**Source document**
Python Package Installation Analysis; Comparing MoM downloads

Last month, I wrote an article about a project to analyze the monthly downloads of Pypi packages. Since I only had one month’s data, I analyzed the distribution package installs, and we found that ~500 packages contribute to around 80% of installations.

I downloaded June’s dataset this month, so I now have two months of data: May and June 24. I will use these two datasets to identify June 24 trending packages. This article will explain the methodology and process for identifying the trending packages.

Goal

There are two crucial questions I want to answer using the two months’ data.

  1. What are the top new packages?

  2. What are the top trending packages?

In this article, I’ll focus on answering question #1. However, we can answer both questions using the same methodology, comparing the package installs between May and June. If the number of installs in May was 0, this is a new package.

How can we visualize the analysis?

I used scatter plots for this purpose, where each point represents a package, the X axis represents May installs, and the Y axis represents June installs.

Trial #1: Not great, but you need to start somewhere. 

On the x-axis, you can see May and June installations on the y-axis. But you can barely see any dots in this scatter plot because of Outliers; this dot on the top right is a package with 10^9 that makes the axis so huge that almost all the other packages fit 1 line between 0 and this package May and June downloads. 

How can we solve this? Look at trial #2

Trial #2: Log scale charts. 

Log scale is handy for drawing data with skewness and outliers instead of having linear (normal) steps, i.e., 1,2,3,4.  The logarithmic scale has exponential steps of (usually 10s), i.e., 1, 10, 100,1000.  This means we zoom a bit more on the small numbers, but we also keep the big numbers on the photo frame; perfect, no? 

Now, it is a different picture. By changing the scale, we can see more variations in the bottom left package, with 1000 and 10000 package downloads per month. However, we still see too many points which is normal because we have too many packages,  now it is the time to start group things together. Which will lead us to trial # 3 

Trial #3 Grouping things together

WTH we did to move from trial 2 to trial 3?

**Raw data**
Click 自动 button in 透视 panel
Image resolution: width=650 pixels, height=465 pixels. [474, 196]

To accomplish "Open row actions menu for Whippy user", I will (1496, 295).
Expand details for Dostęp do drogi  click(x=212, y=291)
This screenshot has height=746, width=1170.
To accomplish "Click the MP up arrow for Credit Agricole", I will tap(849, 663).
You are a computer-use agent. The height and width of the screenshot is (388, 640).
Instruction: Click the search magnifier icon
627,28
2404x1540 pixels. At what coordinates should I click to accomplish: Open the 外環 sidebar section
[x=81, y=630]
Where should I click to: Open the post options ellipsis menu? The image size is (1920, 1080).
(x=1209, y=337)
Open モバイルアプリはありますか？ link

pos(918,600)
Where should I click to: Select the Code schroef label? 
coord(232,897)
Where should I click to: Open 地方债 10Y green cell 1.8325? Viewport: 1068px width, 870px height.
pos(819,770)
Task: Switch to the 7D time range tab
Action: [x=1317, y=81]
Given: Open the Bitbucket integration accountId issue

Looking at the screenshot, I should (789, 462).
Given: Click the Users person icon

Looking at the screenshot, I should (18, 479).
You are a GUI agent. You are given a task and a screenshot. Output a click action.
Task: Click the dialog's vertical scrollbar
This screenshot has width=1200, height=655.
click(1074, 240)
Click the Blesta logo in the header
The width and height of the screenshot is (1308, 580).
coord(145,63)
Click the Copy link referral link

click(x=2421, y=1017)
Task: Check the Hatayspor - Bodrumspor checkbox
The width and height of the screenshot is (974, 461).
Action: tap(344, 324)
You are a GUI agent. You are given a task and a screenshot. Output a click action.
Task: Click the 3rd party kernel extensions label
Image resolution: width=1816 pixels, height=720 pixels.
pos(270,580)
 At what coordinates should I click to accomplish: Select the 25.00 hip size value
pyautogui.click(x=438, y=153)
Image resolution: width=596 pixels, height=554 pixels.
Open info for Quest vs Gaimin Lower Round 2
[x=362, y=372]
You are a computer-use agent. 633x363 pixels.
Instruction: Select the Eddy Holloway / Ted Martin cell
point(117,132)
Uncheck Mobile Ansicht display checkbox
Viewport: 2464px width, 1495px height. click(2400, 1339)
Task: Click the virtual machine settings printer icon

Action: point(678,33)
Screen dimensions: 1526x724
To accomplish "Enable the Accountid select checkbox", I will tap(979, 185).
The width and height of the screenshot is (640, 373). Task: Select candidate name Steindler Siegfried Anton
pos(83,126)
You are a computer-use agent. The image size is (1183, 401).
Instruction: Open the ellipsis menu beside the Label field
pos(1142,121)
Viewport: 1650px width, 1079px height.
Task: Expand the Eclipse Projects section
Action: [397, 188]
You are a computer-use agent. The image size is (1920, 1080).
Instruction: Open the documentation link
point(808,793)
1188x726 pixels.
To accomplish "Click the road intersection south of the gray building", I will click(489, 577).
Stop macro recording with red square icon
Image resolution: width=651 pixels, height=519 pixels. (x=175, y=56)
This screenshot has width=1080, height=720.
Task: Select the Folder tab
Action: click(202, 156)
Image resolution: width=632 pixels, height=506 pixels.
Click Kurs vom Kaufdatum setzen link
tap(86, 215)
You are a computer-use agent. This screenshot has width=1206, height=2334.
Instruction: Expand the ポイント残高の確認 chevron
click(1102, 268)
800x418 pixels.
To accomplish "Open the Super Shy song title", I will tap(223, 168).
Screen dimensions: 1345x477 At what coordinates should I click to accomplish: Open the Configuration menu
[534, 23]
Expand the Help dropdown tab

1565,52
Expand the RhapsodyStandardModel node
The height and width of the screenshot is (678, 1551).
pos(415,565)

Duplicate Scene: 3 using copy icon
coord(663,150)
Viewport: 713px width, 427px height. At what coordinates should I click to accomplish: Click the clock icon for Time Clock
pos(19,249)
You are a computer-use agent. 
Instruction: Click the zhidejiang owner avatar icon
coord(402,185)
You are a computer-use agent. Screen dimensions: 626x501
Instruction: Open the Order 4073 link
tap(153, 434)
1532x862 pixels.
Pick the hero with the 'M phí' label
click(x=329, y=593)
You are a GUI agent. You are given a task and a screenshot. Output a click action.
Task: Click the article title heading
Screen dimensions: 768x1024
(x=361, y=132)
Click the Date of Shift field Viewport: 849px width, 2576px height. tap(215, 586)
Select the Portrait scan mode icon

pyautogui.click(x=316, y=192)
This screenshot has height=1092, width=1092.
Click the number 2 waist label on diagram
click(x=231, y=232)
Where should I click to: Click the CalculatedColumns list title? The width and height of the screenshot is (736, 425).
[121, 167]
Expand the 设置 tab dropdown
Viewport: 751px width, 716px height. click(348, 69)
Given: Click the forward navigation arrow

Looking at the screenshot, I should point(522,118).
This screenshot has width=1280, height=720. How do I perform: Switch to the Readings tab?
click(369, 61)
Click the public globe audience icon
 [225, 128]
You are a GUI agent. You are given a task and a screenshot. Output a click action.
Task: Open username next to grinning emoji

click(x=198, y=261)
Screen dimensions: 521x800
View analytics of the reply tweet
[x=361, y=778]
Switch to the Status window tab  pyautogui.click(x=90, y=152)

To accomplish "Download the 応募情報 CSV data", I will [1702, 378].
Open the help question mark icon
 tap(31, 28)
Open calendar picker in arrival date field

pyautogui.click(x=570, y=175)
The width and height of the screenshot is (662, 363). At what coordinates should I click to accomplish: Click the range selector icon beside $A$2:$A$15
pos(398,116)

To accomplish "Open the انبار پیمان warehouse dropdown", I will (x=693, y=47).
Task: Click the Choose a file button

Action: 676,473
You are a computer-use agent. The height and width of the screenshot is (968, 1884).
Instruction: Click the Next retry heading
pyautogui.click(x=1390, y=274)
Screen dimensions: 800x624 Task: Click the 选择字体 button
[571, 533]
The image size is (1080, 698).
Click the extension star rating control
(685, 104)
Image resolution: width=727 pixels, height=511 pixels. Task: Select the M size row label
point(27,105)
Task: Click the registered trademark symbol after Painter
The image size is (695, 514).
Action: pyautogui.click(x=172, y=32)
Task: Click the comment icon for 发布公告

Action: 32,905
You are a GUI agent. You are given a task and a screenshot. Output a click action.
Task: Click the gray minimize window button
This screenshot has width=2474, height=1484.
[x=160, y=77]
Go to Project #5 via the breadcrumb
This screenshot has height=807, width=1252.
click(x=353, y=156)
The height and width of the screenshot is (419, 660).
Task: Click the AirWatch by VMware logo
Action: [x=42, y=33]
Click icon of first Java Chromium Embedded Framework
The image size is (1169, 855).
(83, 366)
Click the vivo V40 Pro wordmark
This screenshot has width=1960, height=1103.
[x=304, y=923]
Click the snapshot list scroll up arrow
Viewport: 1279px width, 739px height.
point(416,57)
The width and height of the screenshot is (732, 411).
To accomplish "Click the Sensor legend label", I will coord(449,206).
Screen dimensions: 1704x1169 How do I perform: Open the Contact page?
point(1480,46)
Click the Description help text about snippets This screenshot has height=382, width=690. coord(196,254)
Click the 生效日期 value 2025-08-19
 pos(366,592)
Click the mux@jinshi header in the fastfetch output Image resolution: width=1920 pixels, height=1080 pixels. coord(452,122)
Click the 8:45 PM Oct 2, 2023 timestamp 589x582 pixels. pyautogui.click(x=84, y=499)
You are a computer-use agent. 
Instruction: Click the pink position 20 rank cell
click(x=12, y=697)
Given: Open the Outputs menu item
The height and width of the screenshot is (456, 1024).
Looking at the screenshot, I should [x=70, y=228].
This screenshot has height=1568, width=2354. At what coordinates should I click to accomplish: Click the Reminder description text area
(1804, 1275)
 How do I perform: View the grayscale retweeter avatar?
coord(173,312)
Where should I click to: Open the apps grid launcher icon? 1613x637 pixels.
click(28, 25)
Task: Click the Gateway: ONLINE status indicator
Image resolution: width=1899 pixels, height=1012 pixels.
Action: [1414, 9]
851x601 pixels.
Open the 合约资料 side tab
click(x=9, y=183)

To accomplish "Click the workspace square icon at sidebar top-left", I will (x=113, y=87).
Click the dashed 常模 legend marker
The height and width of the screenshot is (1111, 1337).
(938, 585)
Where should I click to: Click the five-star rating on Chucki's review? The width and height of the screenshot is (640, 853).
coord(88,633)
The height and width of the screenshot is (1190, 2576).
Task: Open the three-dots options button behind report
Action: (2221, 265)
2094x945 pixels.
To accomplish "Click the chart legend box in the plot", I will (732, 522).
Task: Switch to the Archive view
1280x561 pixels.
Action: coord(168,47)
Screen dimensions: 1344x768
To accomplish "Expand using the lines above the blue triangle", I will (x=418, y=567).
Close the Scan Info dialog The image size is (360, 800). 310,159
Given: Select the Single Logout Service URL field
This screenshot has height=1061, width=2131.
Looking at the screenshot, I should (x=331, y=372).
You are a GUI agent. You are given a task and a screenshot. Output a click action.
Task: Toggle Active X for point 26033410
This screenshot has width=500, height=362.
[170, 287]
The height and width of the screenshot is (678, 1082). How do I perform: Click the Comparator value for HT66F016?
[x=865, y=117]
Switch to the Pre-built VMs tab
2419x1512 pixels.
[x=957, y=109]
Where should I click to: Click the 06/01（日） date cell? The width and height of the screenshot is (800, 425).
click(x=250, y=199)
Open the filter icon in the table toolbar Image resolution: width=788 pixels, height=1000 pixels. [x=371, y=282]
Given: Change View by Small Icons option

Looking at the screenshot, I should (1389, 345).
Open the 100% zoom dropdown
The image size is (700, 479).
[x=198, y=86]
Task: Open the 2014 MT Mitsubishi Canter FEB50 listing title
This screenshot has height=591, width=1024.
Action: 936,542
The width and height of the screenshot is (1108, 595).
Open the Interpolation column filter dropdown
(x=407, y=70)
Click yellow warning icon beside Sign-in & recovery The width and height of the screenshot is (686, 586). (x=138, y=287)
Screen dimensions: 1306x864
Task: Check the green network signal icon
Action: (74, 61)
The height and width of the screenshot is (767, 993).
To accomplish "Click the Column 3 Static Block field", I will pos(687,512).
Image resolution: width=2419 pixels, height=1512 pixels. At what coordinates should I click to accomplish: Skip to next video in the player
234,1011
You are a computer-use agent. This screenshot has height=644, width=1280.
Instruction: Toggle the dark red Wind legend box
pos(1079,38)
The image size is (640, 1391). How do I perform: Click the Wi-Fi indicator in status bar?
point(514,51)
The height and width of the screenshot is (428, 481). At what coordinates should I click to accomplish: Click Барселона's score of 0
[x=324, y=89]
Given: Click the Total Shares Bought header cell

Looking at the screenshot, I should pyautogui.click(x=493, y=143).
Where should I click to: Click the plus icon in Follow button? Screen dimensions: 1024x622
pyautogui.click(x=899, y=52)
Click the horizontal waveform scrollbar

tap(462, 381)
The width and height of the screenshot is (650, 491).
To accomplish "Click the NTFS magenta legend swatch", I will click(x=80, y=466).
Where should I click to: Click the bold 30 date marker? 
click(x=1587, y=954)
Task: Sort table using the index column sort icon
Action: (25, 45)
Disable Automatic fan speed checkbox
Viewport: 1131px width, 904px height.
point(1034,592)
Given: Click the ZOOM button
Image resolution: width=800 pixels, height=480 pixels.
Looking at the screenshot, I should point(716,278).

**Job 1**
Decide whether each statement agrees with the article on Python package downloads. Answer yes or no for each, and quote the deciding words from the article.
(a) In the scatter plots, June installs appear on the Y axis.
(b) The earlier article was based on three months of download data.
(c) This article concentrates on finding the top trending packages.
**Job 2**
In the article on Python package downloads, what condition marks a package as new?
**Job 3**
Write the next part of the article on Python package downloads, starting after its final line.

**Written response 1**
(a) Yes: "the Y axis represents June installs."
(b) No: "Since I only had one month’s data"
(c) No: "In this article, I’ll focus on answering question #1." Question #1 is "What are the top new packages?"

**Written response 2**
A package is new if it had 0 installs in May.

**Written response 3**
Simple, we rounded things to the closest exponential. This means that there’re a lot of overlapping points, but I can now start thinking of the things that I’m very interested in: 

  1. Packages above the redline: those packages got more downloads in June than in May, with a special focus on the packages that showed 0 downloads on May 24, but in June, we see 10k+ downloads (let’s call them New & Trending packages). 

  2. Packages below the redline, those packages got less downloads in June than in May, they might be dying projects, but for the sake of focusing on the positive side of things, we will not be looking much into those. 

  3. Packages on the redline, I like to call it the boring line, those packages maintain the same level of downloads between May and June. From the MoM comparison, those are not very interesting to us. In the previous article, we talked about the most downloaded packages (the top right dots) 

Things became more interesting, no? Now it is time to share the last version. The goal now is to answer the question of how many packages fall in each bucket outside the boring line. Now, let’s look at the final version.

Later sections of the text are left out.